WHAT TO WORK ON :: Drop the pictures, then repeat every record exactly as it stands.

Stored items ::
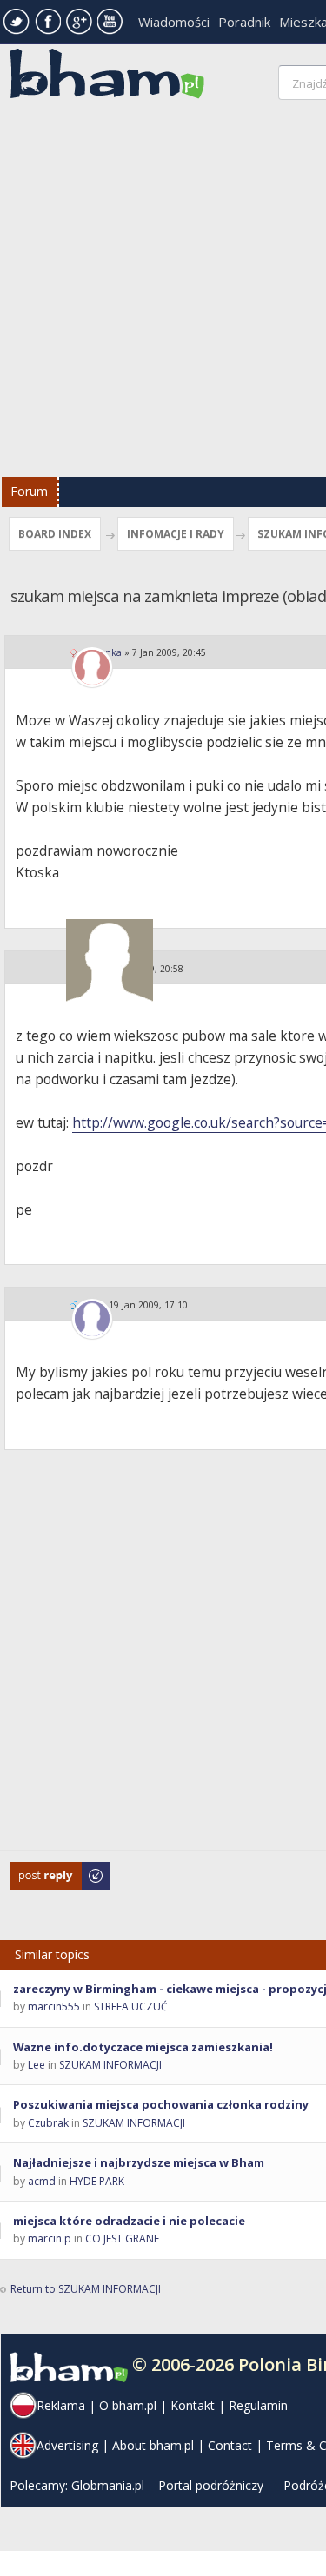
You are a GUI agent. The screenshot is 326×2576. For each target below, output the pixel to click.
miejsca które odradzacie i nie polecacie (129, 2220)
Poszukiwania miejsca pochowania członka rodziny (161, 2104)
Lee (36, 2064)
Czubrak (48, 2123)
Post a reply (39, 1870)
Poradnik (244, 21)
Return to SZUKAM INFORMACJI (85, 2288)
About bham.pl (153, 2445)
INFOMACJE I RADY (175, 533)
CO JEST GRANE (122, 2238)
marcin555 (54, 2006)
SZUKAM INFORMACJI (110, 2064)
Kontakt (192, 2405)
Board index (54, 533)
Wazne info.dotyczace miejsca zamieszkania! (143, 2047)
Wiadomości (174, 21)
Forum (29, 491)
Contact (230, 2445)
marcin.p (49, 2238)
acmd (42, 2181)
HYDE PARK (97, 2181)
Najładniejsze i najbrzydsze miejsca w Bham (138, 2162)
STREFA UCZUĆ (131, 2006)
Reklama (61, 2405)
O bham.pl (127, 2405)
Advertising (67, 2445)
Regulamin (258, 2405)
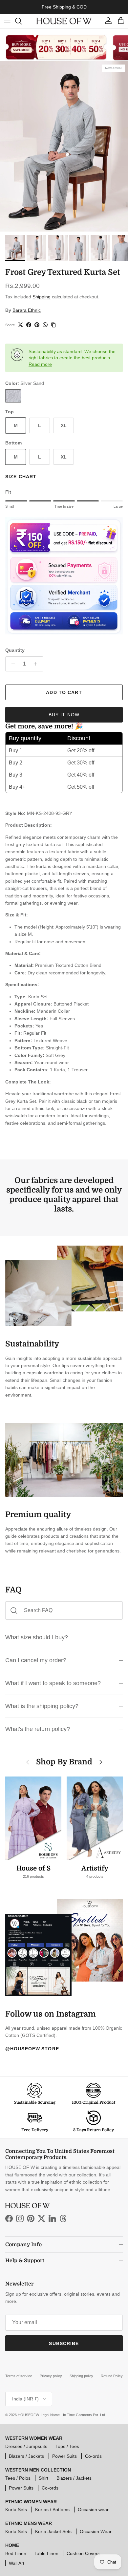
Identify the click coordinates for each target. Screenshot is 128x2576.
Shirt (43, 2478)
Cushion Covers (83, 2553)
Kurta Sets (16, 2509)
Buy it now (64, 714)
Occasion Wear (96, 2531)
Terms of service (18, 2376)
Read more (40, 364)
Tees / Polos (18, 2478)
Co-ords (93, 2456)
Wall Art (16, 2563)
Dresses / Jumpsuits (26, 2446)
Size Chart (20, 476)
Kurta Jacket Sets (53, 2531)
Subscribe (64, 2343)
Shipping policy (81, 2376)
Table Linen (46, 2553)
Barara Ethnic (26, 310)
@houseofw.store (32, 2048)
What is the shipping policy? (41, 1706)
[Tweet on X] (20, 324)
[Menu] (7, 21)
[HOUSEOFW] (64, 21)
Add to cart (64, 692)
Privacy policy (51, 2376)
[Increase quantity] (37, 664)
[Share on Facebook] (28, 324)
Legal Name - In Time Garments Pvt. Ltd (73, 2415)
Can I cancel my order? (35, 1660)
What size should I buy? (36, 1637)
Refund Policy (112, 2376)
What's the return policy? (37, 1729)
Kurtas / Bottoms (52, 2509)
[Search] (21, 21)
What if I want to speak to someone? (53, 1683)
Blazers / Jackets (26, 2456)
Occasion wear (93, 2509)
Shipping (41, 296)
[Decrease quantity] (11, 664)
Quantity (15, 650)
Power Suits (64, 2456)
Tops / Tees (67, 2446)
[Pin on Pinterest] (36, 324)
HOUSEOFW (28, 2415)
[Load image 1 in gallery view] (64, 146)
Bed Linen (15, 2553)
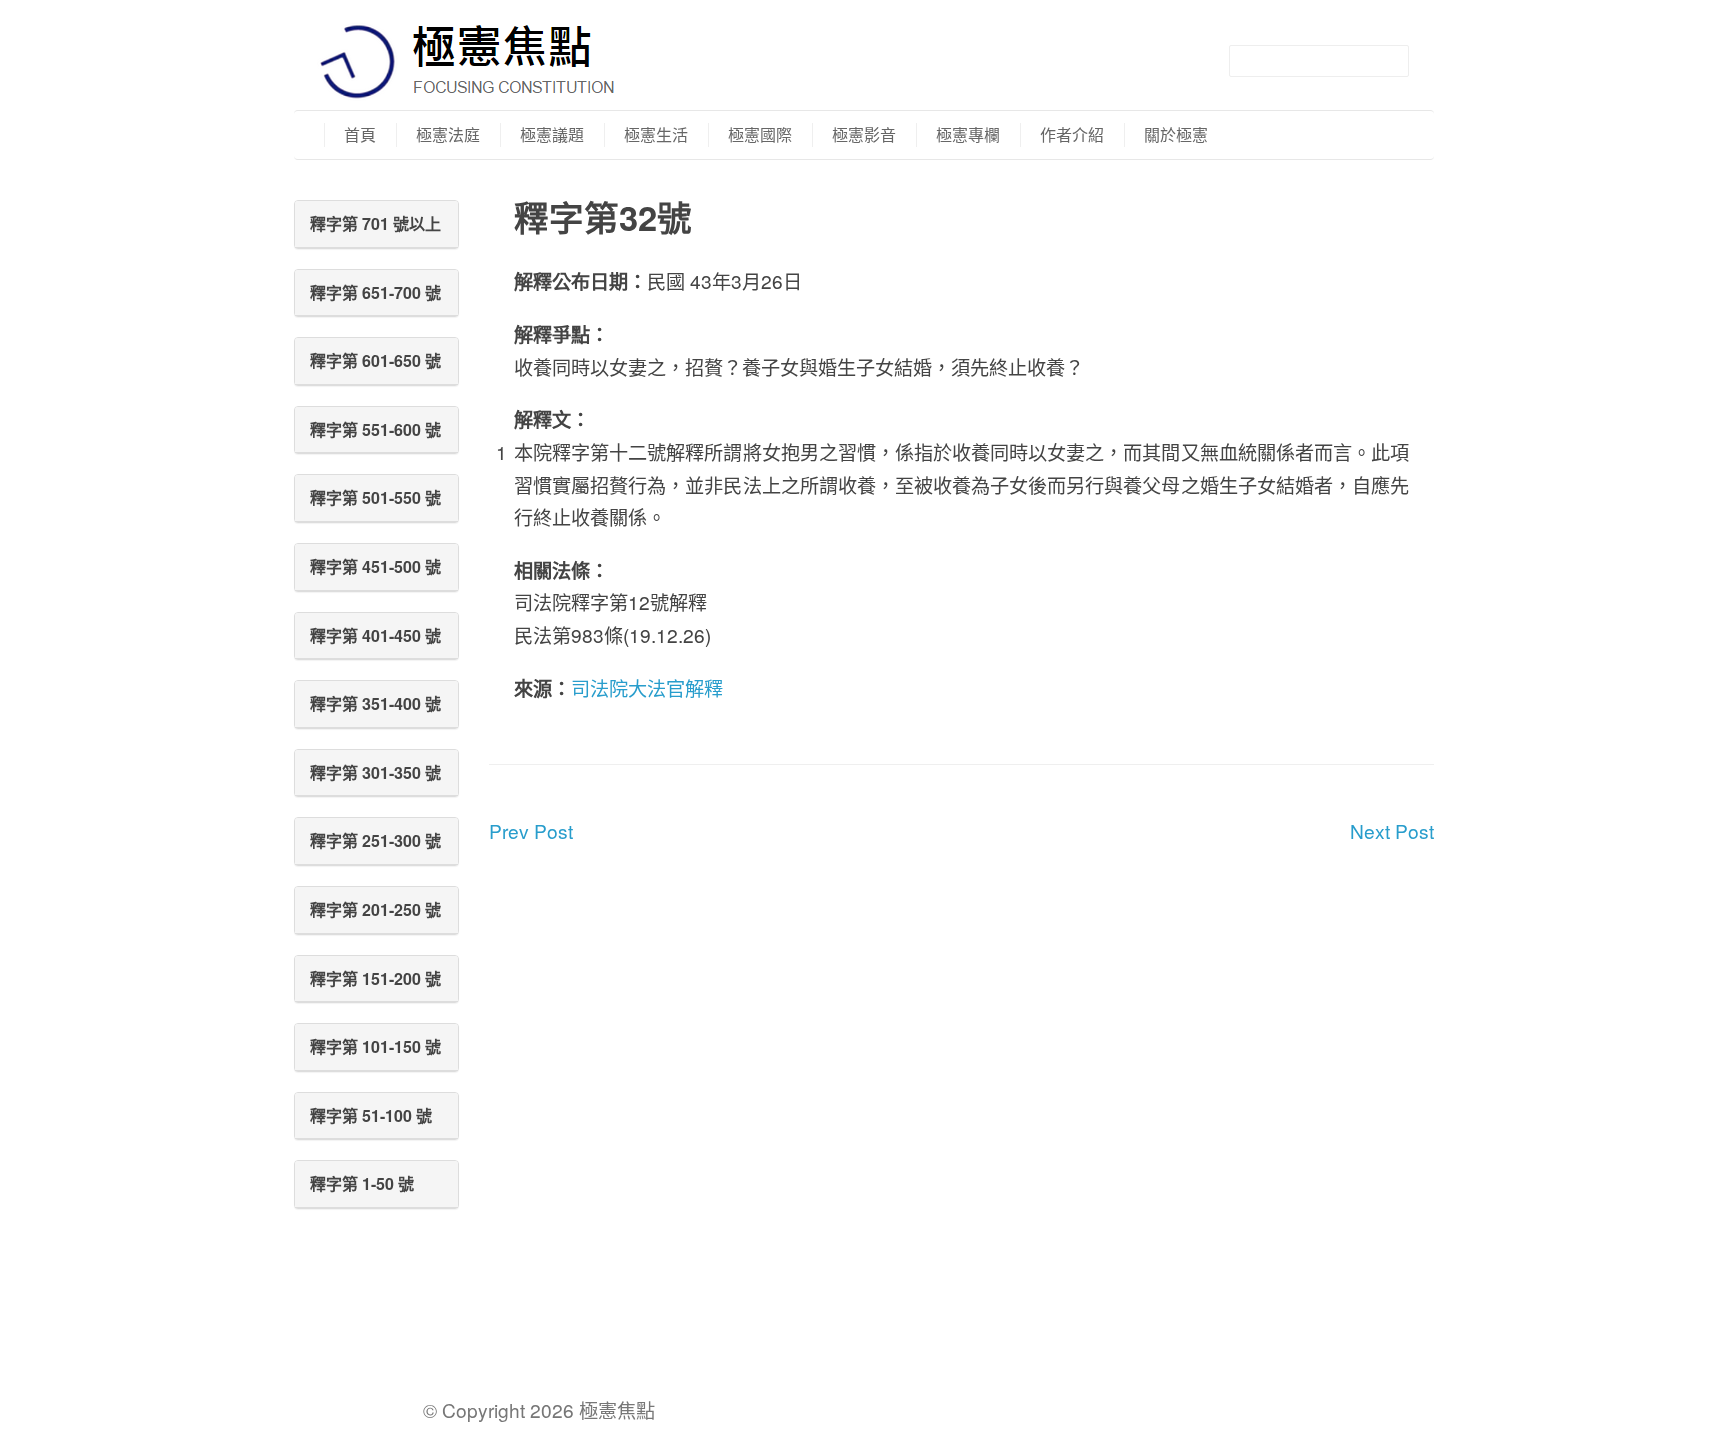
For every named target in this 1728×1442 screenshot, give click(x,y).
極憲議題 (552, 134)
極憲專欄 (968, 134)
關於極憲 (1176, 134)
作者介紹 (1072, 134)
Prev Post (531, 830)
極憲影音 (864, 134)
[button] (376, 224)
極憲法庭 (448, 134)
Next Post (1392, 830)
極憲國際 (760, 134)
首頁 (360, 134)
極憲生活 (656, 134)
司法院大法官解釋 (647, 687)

ANSWER AREA ::
You are a GUI agent. The screenshot is 326×2576. For each target below, output the pixel to click.
miejsca które odradzacie i nie polecacie (129, 2220)
Poszukiwania miejsca pochowania członka rodziny (161, 2104)
Lee (36, 2064)
Czubrak (48, 2123)
Post a reply (39, 1870)
Poradnik (244, 21)
Return to SZUKAM INFORMACJI (85, 2288)
About bham.pl (153, 2445)
INFOMACJE I RADY (175, 533)
CO JEST GRANE (122, 2238)
marcin555 (54, 2006)
SZUKAM INFORMACJI (110, 2064)
Kontakt (192, 2405)
Board index (54, 533)
Wazne info.dotyczace miejsca zamieszkania! (143, 2047)
Wiadomości (174, 21)
Forum (29, 491)
Contact (230, 2445)
marcin.p (49, 2238)
acmd (42, 2181)
HYDE PARK (97, 2181)
Najładniejsze i najbrzydsze miejsca w Bham (138, 2162)
STREFA UCZUĆ (131, 2006)
Reklama (61, 2405)
O bham.pl (127, 2405)
Advertising (67, 2445)
Regulamin (258, 2405)
Identify the click coordinates for each target. Screenshot is 128x2576.
Shirt (43, 2478)
Cushion Covers (83, 2553)
Kurta Sets (16, 2509)
Buy it now (64, 714)
Occasion Wear (96, 2531)
Terms of service (18, 2376)
Read more (40, 364)
Tees / Polos (18, 2478)
Co-ords (93, 2456)
Wall Art (16, 2563)
Dresses / Jumpsuits (26, 2446)
Size Chart (20, 476)
Kurta Jacket Sets (53, 2531)
Subscribe (64, 2343)
Shipping policy (81, 2376)
Table Linen (46, 2553)
Barara Ethnic (26, 310)
@houseofw.store (32, 2048)
What is the shipping policy? (41, 1706)
[Tweet on X] (20, 324)
[Menu] (7, 21)
[HOUSEOFW] (64, 21)
Add to cart (64, 692)
Privacy policy (51, 2376)
[Increase quantity] (37, 664)
[Share on Facebook] (28, 324)
Legal Name - In Time Garments Pvt. Ltd (73, 2415)
Can I cancel my order? (35, 1660)
What size should I buy? (36, 1637)
Refund Policy (112, 2376)
What's the return policy? (37, 1729)
Kurtas / Bottoms (52, 2509)
[Search] (21, 21)
What if I want to speak to someone? (53, 1683)
Blazers / Jackets (26, 2456)
Occasion wear (93, 2509)
Shipping (41, 296)
[Decrease quantity] (11, 664)
Quantity (15, 650)
Power Suits (64, 2456)
Tops / Tees (67, 2446)
[Pin on Pinterest] (36, 324)
HOUSEOFW (28, 2415)
[Load image 1 in gallery view] (64, 146)
Bed Linen (15, 2553)
For every named target in this 1728×1442 screenshot, give click(x,y).
極憲議題 (552, 134)
極憲專欄 (968, 134)
關於極憲 (1176, 134)
作者介紹 (1072, 134)
Prev Post (531, 830)
極憲影音 (864, 134)
[button] (376, 224)
極憲法庭 (448, 134)
Next Post (1392, 830)
極憲國際 (760, 134)
首頁 (360, 134)
極憲生活 (656, 134)
司法院大法官解釋 (647, 687)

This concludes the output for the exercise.